Clarence Little breeds the mouse strain C57BL from a female mouse code-numbered 57 bought from Abbie Lathrop's farm. C57BL becomes one of the most widely used and important mice to geneticists, and is the strain that will have its genome sequence completed and published in 2002.

1929 The Jackson Laboratory

Two car barons, Edsel Ford (son of Henry) and Roscoe Jackson, head of the Hudson Motorcar Company, provide backing for Clarence Little to set up the Jackson Laboratory in Bar Harbor, Maine. The lab grows into one of the world's most important research centres for mouse genetics.

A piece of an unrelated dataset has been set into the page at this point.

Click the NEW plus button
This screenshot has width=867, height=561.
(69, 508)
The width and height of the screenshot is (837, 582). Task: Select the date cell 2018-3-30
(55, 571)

1972 First computer database for mouse genetics

The Jackson Laboratory updates its card-file database for mouse genetics by designing the first computer database for mammalian genetics. It forms the precursor to the Mouse Genome Database, which will serve as the hub of mouse-genome sequencing projects.

1982 First transgenic mouse

A team led by Richard Palmiter and Ralph Brinster fuse elements of a gene that can be regulated by dietary zinc to a rat growth-hormone gene, and inject it into fertilized mouse embryos. The resulting mice, when fed with extra zinc, grow to be huge, and the technique paves the way for a wave of genetic analysis using transgenic mice.

1987–89 The first knockout mouse

Teams led by Martin Evans, Oliver Smithies and Mario Capecchi create the first 'knockout' mice, by selectively disabling a specific target gene in embryonic stem cells. The three receive the Lasker Award in 2001 for this achievement, and the technique goes on to be used to create several thousand knockout mice.

1998 Mouse clones

After Dolly the cloned sheep in 1997, a team in Hawaii produces Cumulina and her clones, the first cloned mice.